▶ Data provided
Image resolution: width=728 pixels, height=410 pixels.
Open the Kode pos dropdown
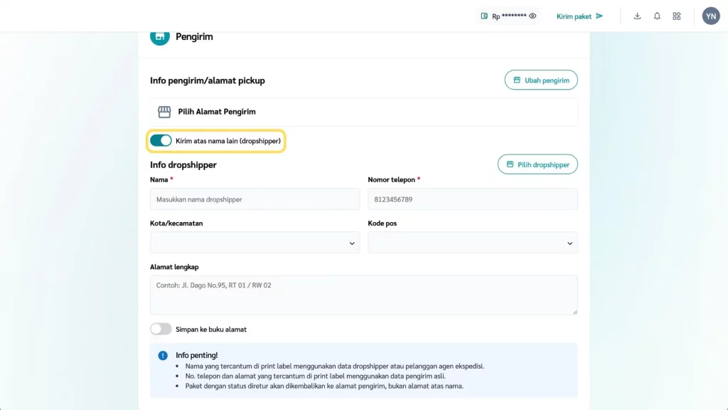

* * *

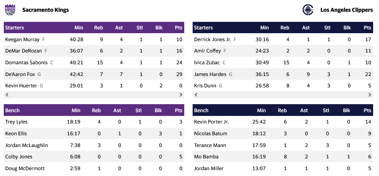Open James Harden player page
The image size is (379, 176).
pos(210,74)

==

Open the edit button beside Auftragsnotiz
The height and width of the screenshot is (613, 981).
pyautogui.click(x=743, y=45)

▶ What you have to do
For this exercise, repeat exactly the lines of the data above from the one with "Image resolution: width=728" down to the one with "Open the Kode pos dropdown", both end lines included.

▶ Response
Image resolution: width=728 pixels, height=410 pixels.
Open the Kode pos dropdown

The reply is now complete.